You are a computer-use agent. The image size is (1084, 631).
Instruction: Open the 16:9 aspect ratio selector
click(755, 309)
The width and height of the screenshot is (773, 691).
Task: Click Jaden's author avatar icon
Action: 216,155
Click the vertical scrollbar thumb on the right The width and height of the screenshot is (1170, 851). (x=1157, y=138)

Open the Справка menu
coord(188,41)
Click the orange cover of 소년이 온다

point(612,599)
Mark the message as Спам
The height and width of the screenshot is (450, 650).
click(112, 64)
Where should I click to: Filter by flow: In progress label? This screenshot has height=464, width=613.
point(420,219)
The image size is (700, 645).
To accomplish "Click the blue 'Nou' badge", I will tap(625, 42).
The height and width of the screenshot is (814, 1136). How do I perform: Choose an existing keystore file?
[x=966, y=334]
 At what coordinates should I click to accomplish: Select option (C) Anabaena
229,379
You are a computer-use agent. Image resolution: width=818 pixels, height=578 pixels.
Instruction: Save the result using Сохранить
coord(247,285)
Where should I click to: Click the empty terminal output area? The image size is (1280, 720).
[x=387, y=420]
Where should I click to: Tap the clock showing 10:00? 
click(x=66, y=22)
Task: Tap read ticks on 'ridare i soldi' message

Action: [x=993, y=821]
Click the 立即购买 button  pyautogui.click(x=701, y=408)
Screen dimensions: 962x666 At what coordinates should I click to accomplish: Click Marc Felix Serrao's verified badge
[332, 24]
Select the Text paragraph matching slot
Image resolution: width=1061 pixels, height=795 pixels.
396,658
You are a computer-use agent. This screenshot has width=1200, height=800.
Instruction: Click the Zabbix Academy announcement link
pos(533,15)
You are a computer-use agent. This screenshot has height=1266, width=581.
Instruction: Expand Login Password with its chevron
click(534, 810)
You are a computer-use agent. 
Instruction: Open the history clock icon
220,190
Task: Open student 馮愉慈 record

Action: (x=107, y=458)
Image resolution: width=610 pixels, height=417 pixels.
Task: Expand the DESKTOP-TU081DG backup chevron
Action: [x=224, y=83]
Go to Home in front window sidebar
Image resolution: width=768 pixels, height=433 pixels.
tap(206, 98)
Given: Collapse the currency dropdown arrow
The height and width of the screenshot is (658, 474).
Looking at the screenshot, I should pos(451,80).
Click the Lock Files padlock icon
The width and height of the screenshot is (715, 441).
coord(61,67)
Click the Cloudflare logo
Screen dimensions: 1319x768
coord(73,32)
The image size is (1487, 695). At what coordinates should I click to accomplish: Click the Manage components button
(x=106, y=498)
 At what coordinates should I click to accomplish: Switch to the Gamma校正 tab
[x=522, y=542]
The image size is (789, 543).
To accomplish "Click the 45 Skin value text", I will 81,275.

▶ **EXERCISE**: Write out the listing exactly, keeping every character.

▶ **RESPONSE TO THIS TASK**:
You are a computer-use agent. The image size is (1084, 631).
Instruction: Open the 16:9 aspect ratio selector
click(755, 309)
The width and height of the screenshot is (773, 691).
Task: Click Jaden's author avatar icon
Action: 216,155
Click the vertical scrollbar thumb on the right The width and height of the screenshot is (1170, 851). (x=1157, y=138)

Open the Справка menu
coord(188,41)
Click the orange cover of 소년이 온다

point(612,599)
Mark the message as Спам
The height and width of the screenshot is (450, 650).
click(112, 64)
Where should I click to: Filter by flow: In progress label? This screenshot has height=464, width=613.
point(420,219)
The image size is (700, 645).
To accomplish "Click the blue 'Nou' badge", I will tap(625, 42).
The height and width of the screenshot is (814, 1136). How do I perform: Choose an existing keystore file?
[x=966, y=334]
 At what coordinates should I click to accomplish: Select option (C) Anabaena
229,379
You are a computer-use agent. Image resolution: width=818 pixels, height=578 pixels.
Instruction: Save the result using Сохранить
coord(247,285)
Where should I click to: Click the empty terminal output area? The image size is (1280, 720).
[x=387, y=420]
Where should I click to: Tap the clock showing 10:00? 
click(x=66, y=22)
Task: Tap read ticks on 'ridare i soldi' message

Action: [x=993, y=821]
Click the 立即购买 button  pyautogui.click(x=701, y=408)
Screen dimensions: 962x666 At what coordinates should I click to accomplish: Click Marc Felix Serrao's verified badge
[332, 24]
Select the Text paragraph matching slot
Image resolution: width=1061 pixels, height=795 pixels.
396,658
You are a computer-use agent. This screenshot has width=1200, height=800.
Instruction: Click the Zabbix Academy announcement link
pos(533,15)
You are a computer-use agent. This screenshot has height=1266, width=581.
Instruction: Expand Login Password with its chevron
click(534, 810)
You are a computer-use agent. 
Instruction: Open the history clock icon
220,190
Task: Open student 馮愉慈 record

Action: (x=107, y=458)
Image resolution: width=610 pixels, height=417 pixels.
Task: Expand the DESKTOP-TU081DG backup chevron
Action: [x=224, y=83]
Go to Home in front window sidebar
Image resolution: width=768 pixels, height=433 pixels.
tap(206, 98)
Given: Collapse the currency dropdown arrow
The height and width of the screenshot is (658, 474).
Looking at the screenshot, I should pos(451,80).
Click the Lock Files padlock icon
The width and height of the screenshot is (715, 441).
coord(61,67)
Click the Cloudflare logo
Screen dimensions: 1319x768
coord(73,32)
The image size is (1487, 695). At what coordinates should I click to accomplish: Click the Manage components button
(x=106, y=498)
 At what coordinates should I click to accomplish: Switch to the Gamma校正 tab
[x=522, y=542]
The image size is (789, 543).
To accomplish "Click the 45 Skin value text", I will 81,275.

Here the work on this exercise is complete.